Valley City Times-Record

Dakota Gardener: The messy and controversial science behind No Mow May

By Esther E. McGinnis, Horticulturist NDSU Extension

No Mow May is a popular conservation movement to encourage people to abstain from mowing their lawns during the month of May. The stated purpose is to allow weeds to grow and flower in the lawn to provide nectar and pollen to nourish early season pollinators such as bees and butterflies.

People are surprised that NDSU Extension isn’t promoting this practice. Our organization normally encourages pollinator-friendly conservation practices. However, No Mow May lacks scientific support and is even considered controversial.

No Mow May is a British pollinator movement that was embraced by the town of Appleton, Wisconsin. Numerous Wisconsin residents pledged to forego spring mowing. Seeing an opportunity, Lawrence University researchers decided to study this phenomenon. The researchers compared the pollinator species diversity and abundance between unmowed residential lawns and mowed park land. They published a study showing that unmowed residential lawns attracted more bee species and larger quantities compared to the mowed park land.

The Lawrence University research study was published and received a huge amount of national press including an article in the New York Times. Consequently, many communities across the country adopted No Mow May.

Then an unexpected development occurred. On November 18, 2022, the original research study was retracted due to “several potential inconsistencies in data handling and reporting.”

Scientific journals rarely retract articles that have been published.

Admittedly, I had my doubts on No Mow May for other reasons. I frequently lecture on turfgrass management practices and was concerned that foregoing mowing for an entire month would damage lawns right before summer.

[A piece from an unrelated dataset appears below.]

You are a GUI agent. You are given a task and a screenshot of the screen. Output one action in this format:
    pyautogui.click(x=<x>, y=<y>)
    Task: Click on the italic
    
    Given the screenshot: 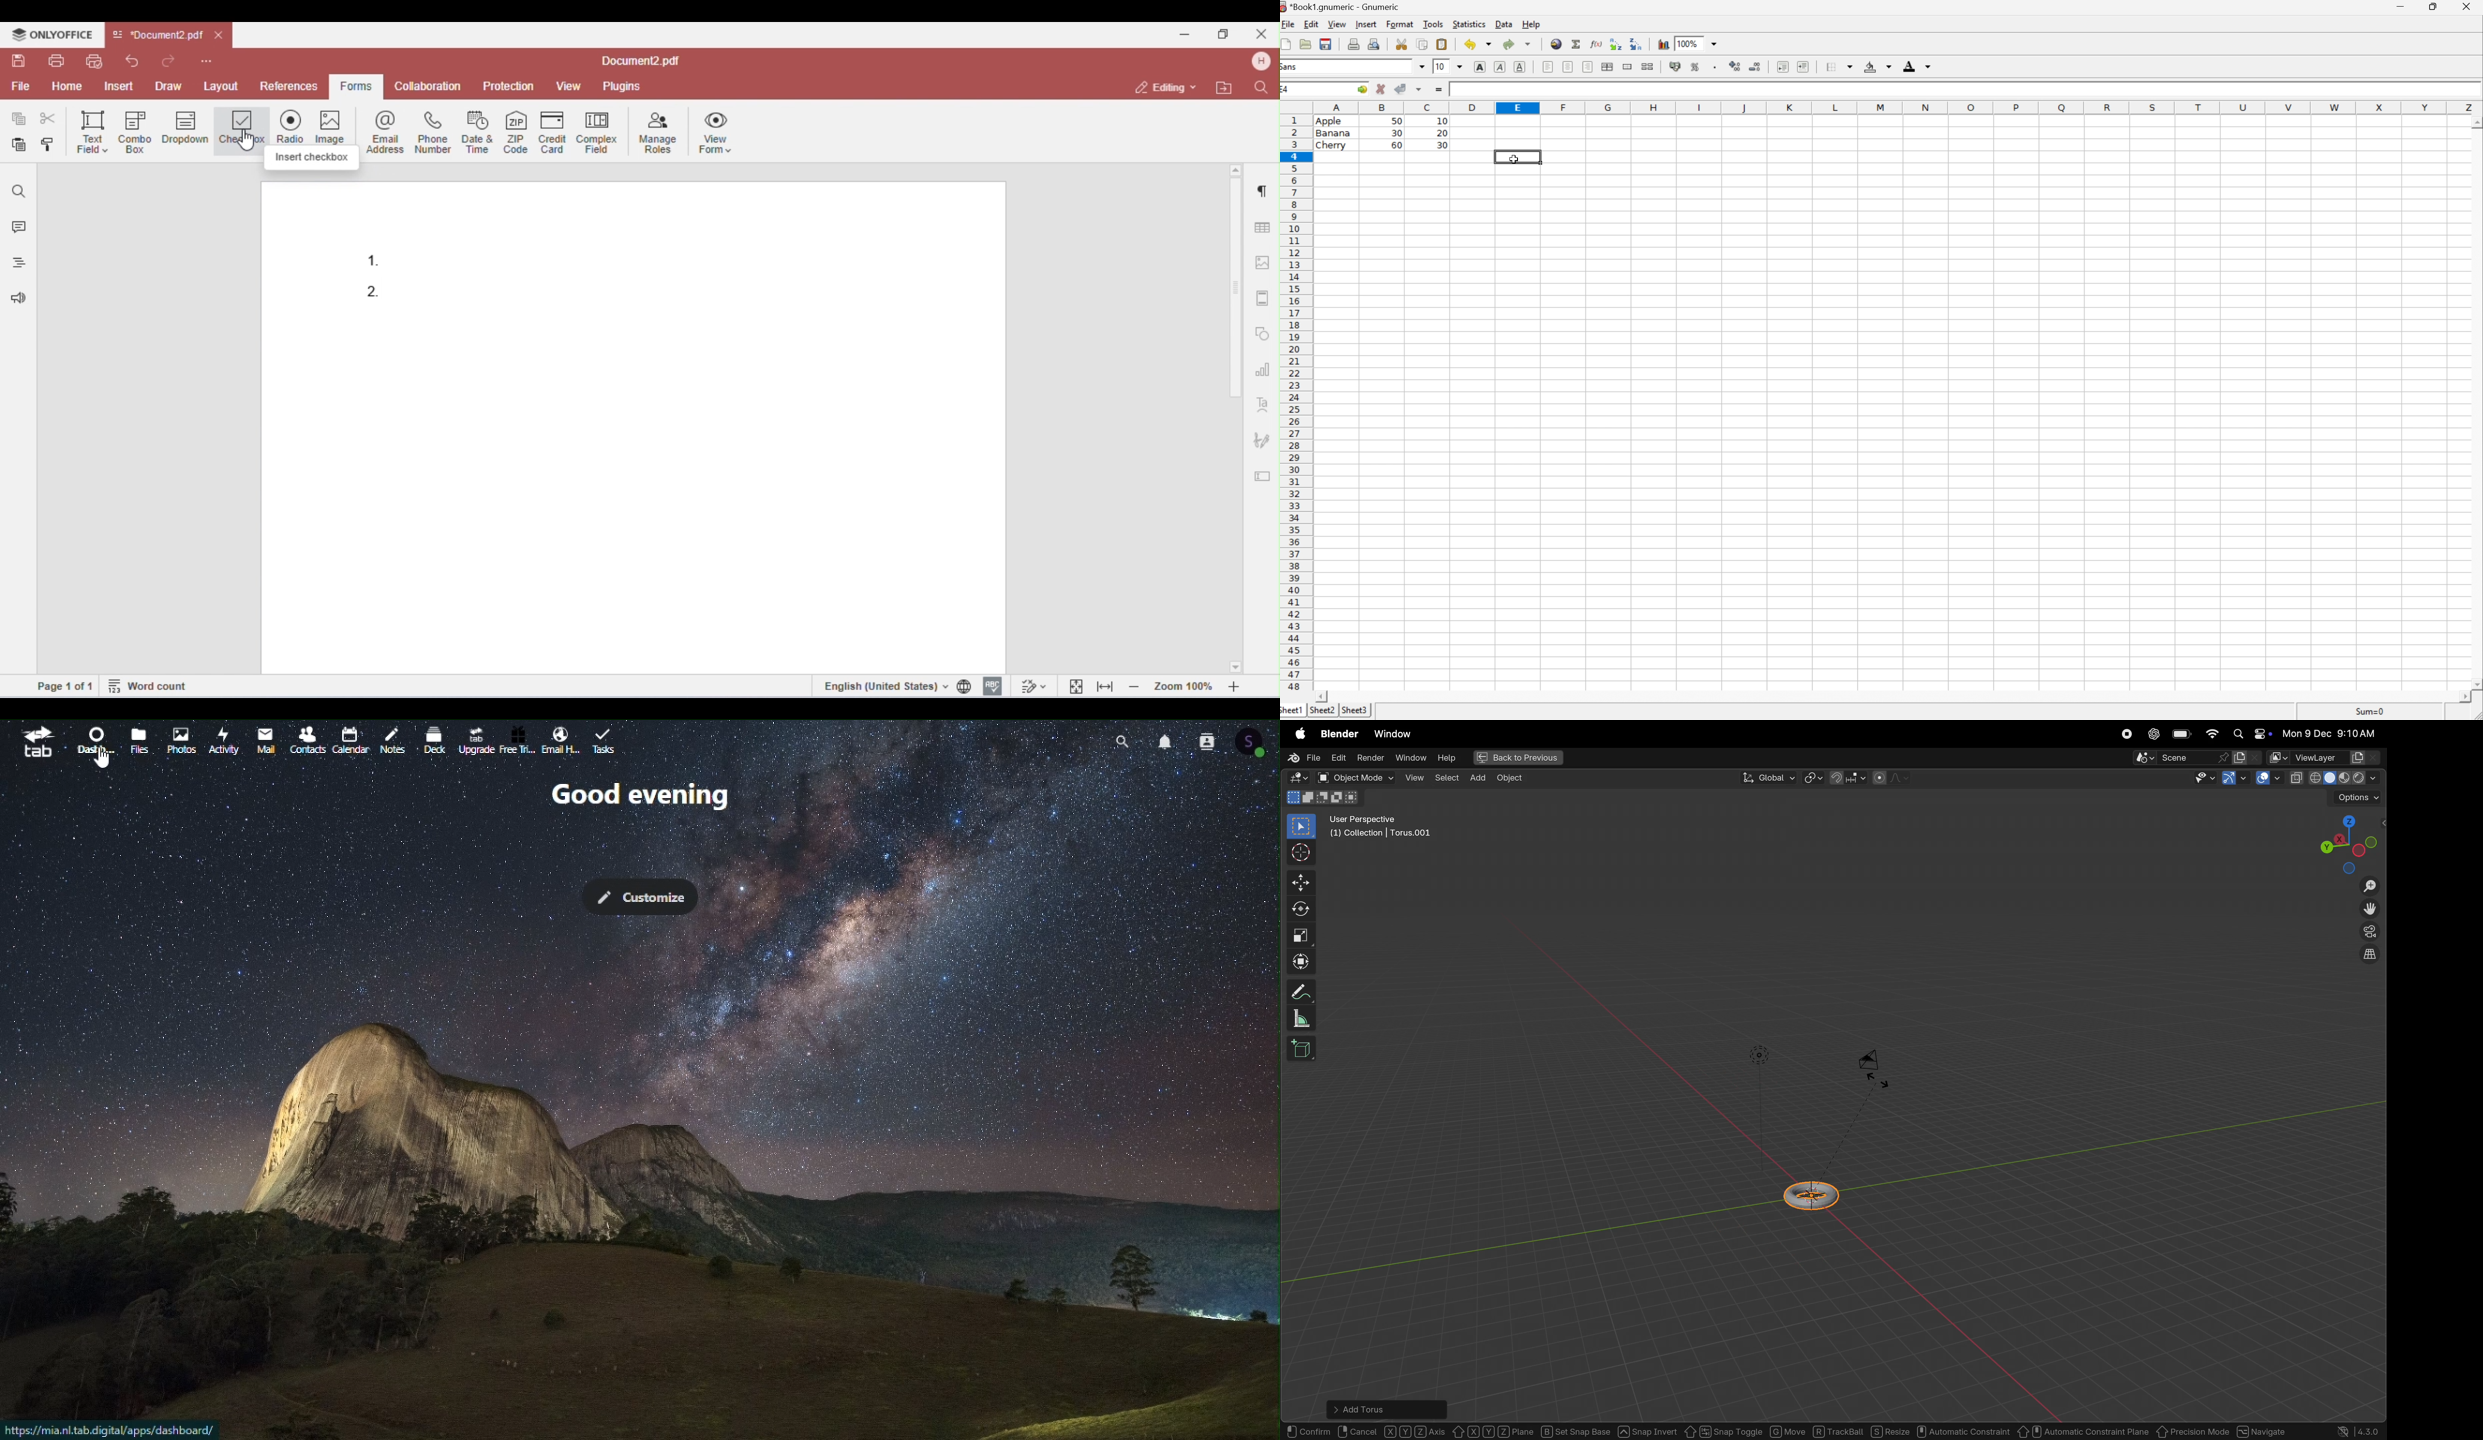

One important rule of thumb for growing healthy lawns is to never trim off more than 1/3 the height of your turfgrass at one time. For example, if you allow your lawn to grow 4.5 inches tall, the maximum length that can be removed at one time is 1.5 inches leaving a 3-inch tall lawn.

No Mow May violates this rule because lawns may grow 12 inches or more during the month. Trimming a 15-inch lawn down to 3 inches on June 1 shocks the turfgrass plants. Even worse, this stress is imposed right before summer and therefore, the lawn is less able to handle heat and drought.

A second concern is that few homeowners have mower equipment

that can handle tall grass. Consequently, deep swaths of “hay” will be left on the lawn when homeowners mow in June. Excessively long clippings may smother the lawn and will need to be raked up thereby depriving the lawn of the nutrients from the clippings.

A final concern is that No Mow May mostly

results in blooming dandelions. Yes, many pollinator species visit dandelions for their nectar. However, recent research has shown that dandelion pollen is deficient in important amino acids.

If you want to support pollinator conservation, there are better methods for doing so. Consider installing a pollinator garden using nectar- and

pollen-rich plants. Plant spring flowering trees and shrubs. If you want to make your lawn more sustainable, consider planting a bee lawn that includes Dutch white clover.